(Saved data entries)
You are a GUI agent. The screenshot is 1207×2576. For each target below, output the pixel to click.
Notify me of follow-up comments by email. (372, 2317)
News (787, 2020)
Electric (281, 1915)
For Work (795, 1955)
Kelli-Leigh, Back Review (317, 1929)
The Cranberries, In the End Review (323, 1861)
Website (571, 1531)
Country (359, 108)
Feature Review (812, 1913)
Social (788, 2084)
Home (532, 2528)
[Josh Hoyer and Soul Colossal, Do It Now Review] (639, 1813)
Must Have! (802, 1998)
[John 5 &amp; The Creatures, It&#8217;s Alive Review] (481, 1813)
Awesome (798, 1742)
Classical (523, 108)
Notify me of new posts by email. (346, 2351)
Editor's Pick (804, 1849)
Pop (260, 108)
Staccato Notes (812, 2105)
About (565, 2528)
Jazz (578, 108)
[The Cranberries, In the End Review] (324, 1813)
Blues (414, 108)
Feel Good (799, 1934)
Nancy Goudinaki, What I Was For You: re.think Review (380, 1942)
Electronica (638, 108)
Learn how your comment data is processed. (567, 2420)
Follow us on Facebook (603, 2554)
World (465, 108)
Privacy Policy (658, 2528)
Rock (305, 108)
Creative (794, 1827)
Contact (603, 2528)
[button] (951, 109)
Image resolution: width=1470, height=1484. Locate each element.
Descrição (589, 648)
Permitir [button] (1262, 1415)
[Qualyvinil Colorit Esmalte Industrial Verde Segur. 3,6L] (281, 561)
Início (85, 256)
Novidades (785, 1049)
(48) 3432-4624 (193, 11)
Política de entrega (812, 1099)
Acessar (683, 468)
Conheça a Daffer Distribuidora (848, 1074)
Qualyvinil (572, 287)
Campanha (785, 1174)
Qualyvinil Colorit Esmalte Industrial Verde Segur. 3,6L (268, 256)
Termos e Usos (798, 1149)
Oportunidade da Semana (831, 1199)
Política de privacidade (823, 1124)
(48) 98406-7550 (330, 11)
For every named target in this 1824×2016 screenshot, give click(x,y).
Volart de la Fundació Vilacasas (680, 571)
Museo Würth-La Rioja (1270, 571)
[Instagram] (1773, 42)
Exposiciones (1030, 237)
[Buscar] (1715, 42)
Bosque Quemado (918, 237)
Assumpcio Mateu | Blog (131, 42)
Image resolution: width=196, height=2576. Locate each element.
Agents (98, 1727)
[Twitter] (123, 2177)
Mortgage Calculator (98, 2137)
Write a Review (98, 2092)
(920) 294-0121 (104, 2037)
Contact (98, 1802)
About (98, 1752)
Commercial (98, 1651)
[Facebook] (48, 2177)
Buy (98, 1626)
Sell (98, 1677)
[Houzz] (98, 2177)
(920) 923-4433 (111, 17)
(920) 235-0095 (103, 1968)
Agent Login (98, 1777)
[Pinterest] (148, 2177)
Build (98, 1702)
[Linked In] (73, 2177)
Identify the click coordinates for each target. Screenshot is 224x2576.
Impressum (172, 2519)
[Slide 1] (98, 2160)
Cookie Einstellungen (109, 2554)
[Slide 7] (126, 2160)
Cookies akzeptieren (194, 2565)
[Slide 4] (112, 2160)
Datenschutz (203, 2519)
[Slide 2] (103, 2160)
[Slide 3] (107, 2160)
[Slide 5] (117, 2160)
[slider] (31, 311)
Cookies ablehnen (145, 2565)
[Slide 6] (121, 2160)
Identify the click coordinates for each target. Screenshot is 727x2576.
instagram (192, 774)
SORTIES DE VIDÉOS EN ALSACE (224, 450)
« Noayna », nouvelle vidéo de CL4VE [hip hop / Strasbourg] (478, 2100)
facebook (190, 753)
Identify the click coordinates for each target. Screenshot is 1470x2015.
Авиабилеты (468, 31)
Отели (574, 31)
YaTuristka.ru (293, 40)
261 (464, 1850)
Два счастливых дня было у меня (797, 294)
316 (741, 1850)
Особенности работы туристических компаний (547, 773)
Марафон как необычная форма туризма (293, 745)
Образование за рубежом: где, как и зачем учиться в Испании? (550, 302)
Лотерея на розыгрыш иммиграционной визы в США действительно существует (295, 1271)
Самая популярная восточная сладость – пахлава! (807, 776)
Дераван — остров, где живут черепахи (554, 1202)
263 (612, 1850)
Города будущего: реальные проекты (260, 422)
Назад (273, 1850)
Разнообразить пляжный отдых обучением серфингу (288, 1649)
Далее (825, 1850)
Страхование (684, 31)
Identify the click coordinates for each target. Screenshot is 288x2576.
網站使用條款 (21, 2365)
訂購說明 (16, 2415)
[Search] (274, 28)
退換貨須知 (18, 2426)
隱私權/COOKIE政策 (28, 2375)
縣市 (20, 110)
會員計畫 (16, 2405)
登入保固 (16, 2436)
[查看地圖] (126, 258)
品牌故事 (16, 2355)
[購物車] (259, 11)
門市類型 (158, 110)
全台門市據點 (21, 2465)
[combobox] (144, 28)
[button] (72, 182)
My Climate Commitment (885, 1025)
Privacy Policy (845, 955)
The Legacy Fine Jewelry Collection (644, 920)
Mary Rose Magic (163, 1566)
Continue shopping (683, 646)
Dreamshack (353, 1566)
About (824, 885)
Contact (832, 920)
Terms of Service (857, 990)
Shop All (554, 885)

> _TASK ITEM_: Take the records above and return, word for word, only the lines that fall from the line with "Política de entrega (812, 1099)" to the line with "Cookie Einstellungen (109, 2554)", both of them included.

> _RESULT BELOW_:
Política de entrega (812, 1099)
Acessar (683, 468)
Conheça a Daffer Distribuidora (848, 1074)
Qualyvinil (572, 287)
Campanha (785, 1174)
Qualyvinil Colorit Esmalte Industrial Verde Segur. 3,6L (268, 256)
Termos e Usos (798, 1149)
Oportunidade da Semana (831, 1199)
Política de privacidade (823, 1124)
(48) 98406-7550 (330, 11)
For every named target in this 1824×2016 screenshot, give click(x,y).
Volart de la Fundació Vilacasas (680, 571)
Museo Würth-La Rioja (1270, 571)
[Instagram] (1773, 42)
Exposiciones (1030, 237)
[Buscar] (1715, 42)
Bosque Quemado (918, 237)
Assumpcio Mateu | Blog (131, 42)
Image resolution: width=196, height=2576. Locate each element.
Agents (98, 1727)
[Twitter] (123, 2177)
Mortgage Calculator (98, 2137)
Write a Review (98, 2092)
(920) 294-0121 (104, 2037)
Contact (98, 1802)
About (98, 1752)
Commercial (98, 1651)
[Facebook] (48, 2177)
Buy (98, 1626)
Sell (98, 1677)
[Houzz] (98, 2177)
(920) 923-4433 (111, 17)
(920) 235-0095 (103, 1968)
Agent Login (98, 1777)
[Pinterest] (148, 2177)
Build (98, 1702)
[Linked In] (73, 2177)
Identify the click coordinates for each target. Screenshot is 224x2576.
Impressum (172, 2519)
[Slide 1] (98, 2160)
Cookie Einstellungen (109, 2554)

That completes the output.